Problem description: Repeat the records exactly, minus the pictures.

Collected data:
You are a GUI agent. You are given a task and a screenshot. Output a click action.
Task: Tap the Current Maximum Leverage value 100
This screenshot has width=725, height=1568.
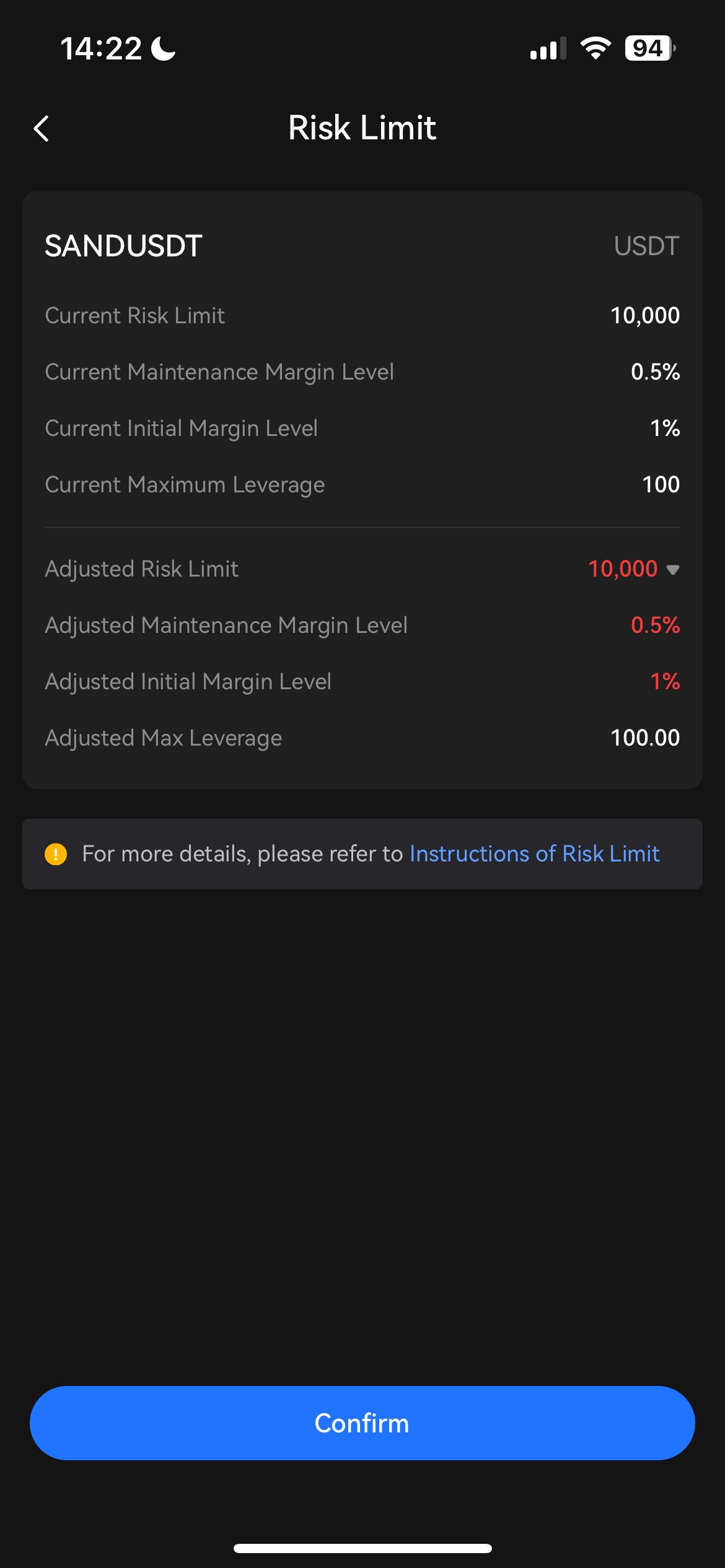pyautogui.click(x=661, y=484)
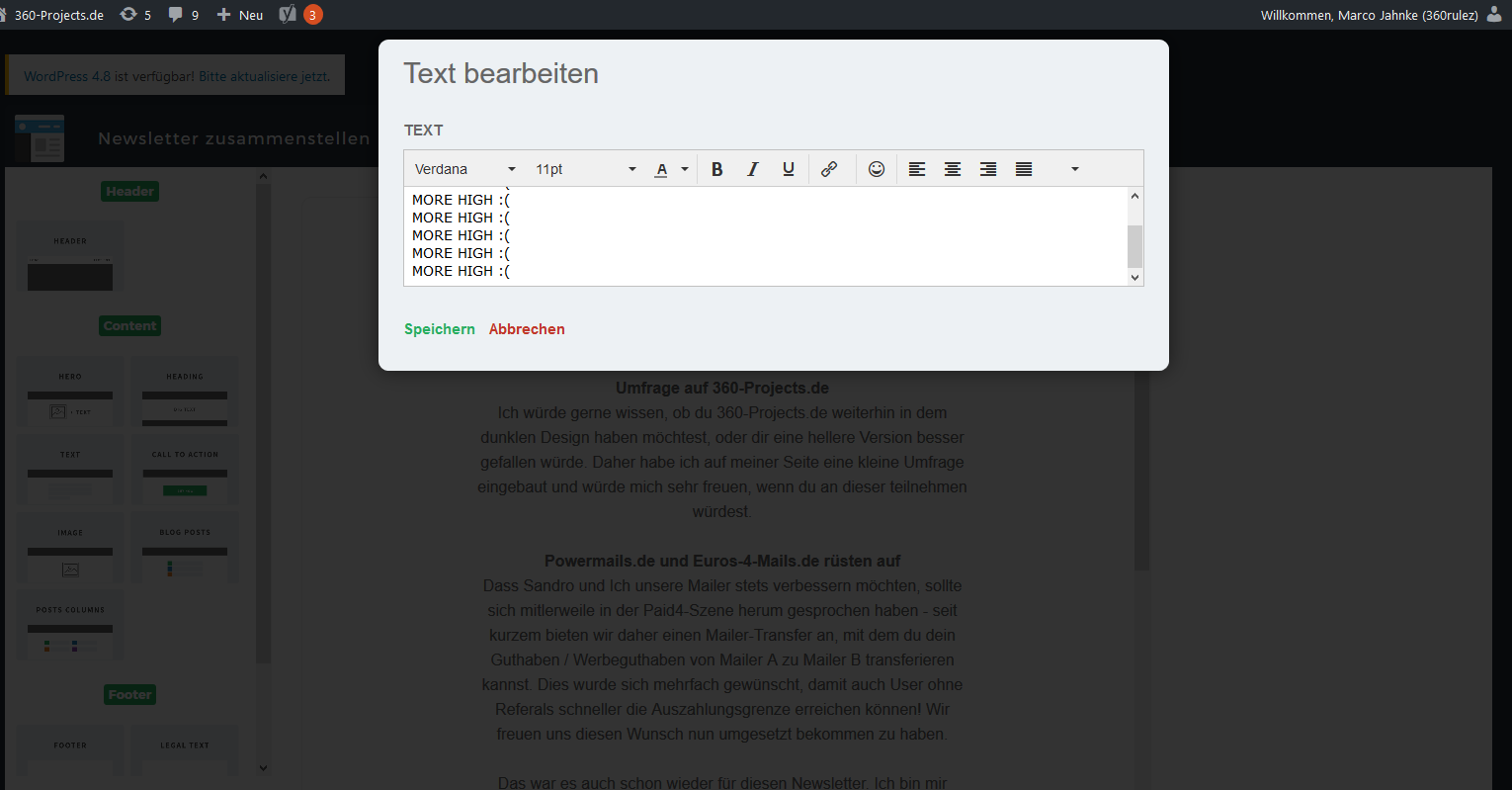Toggle bold formatting in editor toolbar
This screenshot has width=1512, height=790.
(x=717, y=169)
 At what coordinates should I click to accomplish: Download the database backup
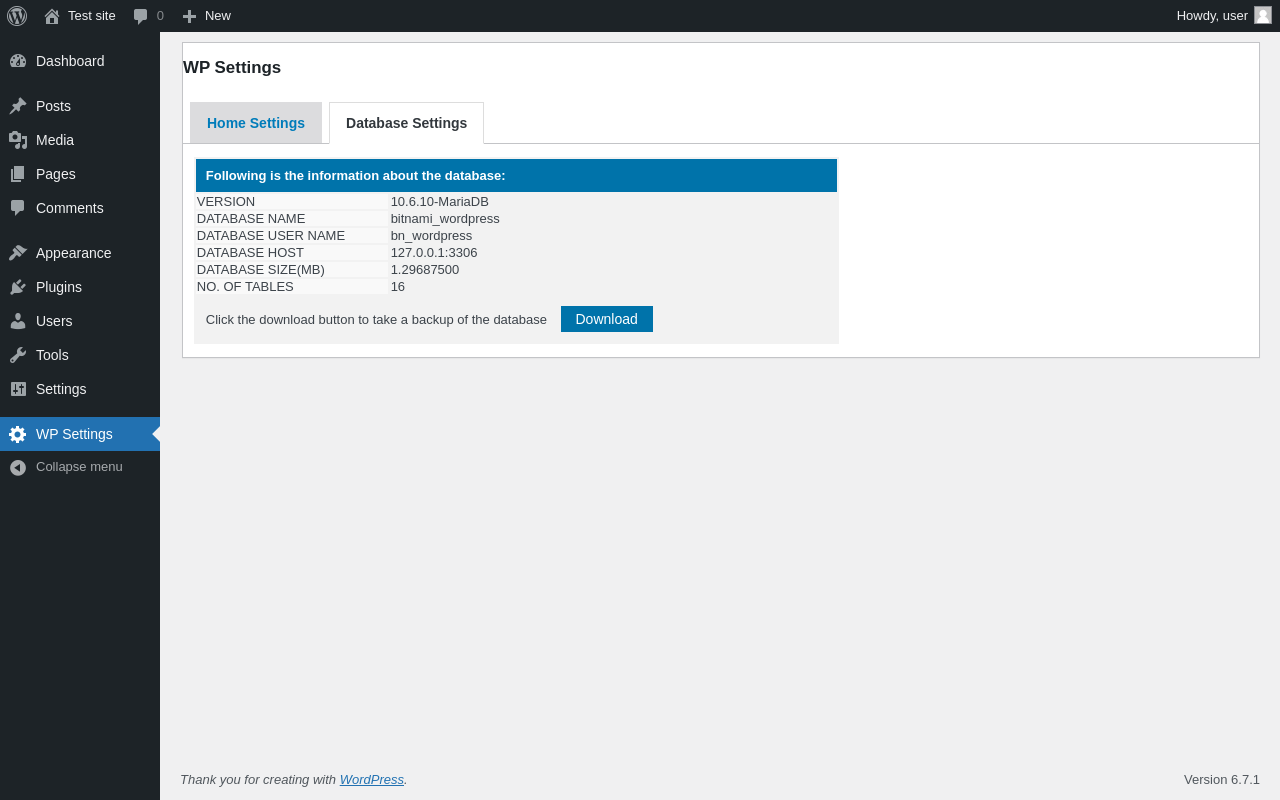point(607,319)
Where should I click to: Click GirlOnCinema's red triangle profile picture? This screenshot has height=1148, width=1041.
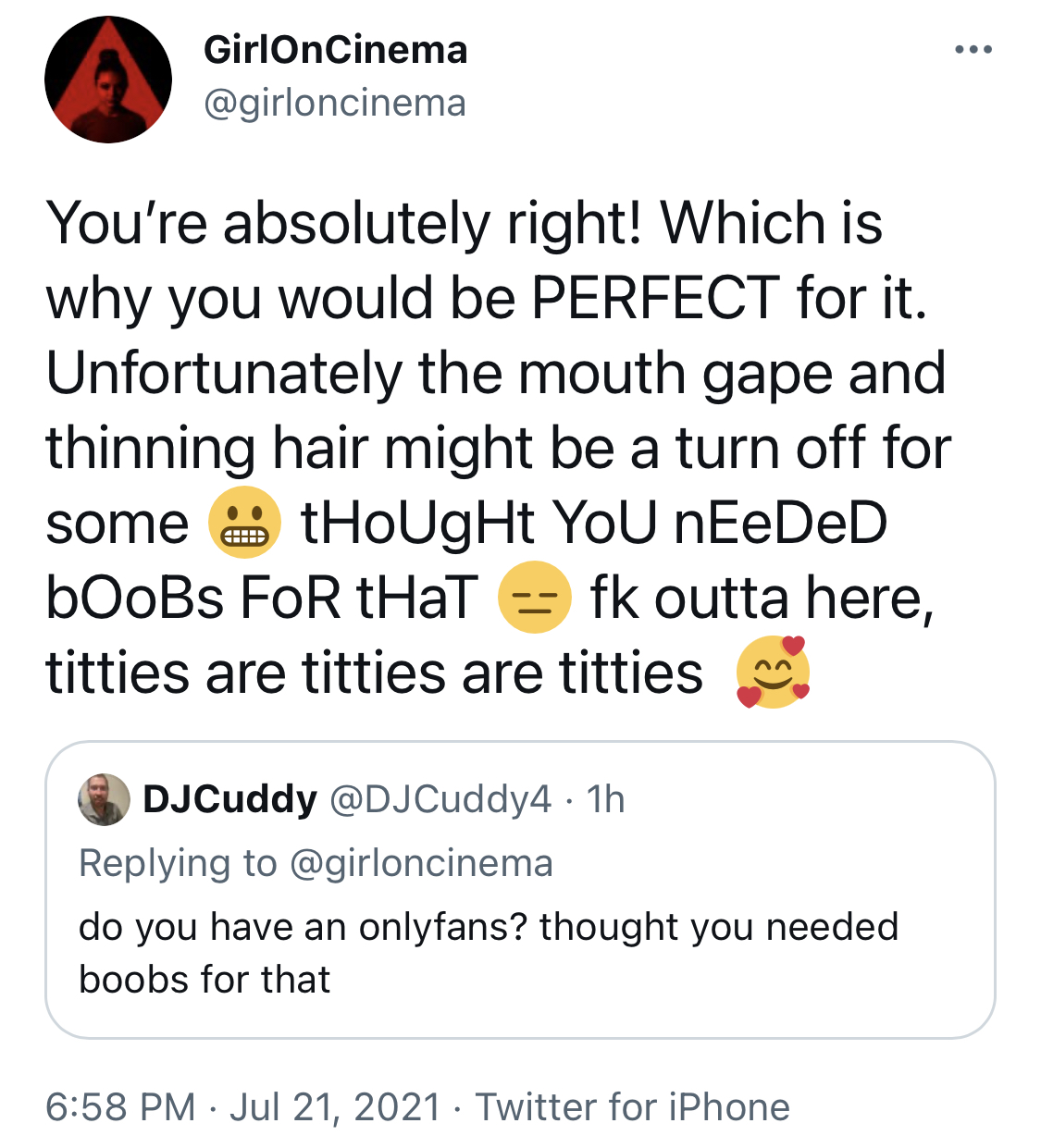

Response to the task:
You are a GUI agent. You are given a task and a screenshot. Output a click action.
Task: Tap the Current Maximum Leverage value 100
This screenshot has width=725, height=1568.
pyautogui.click(x=661, y=484)
Toggle bold formatting in editor toolbar
This screenshot has width=1512, height=790.
(x=717, y=169)
 At what coordinates should I click to accomplish: Download the database backup
point(607,319)
Where should I click to: Click GirlOnCinema's red triangle profile picture? This screenshot has height=1148, width=1041.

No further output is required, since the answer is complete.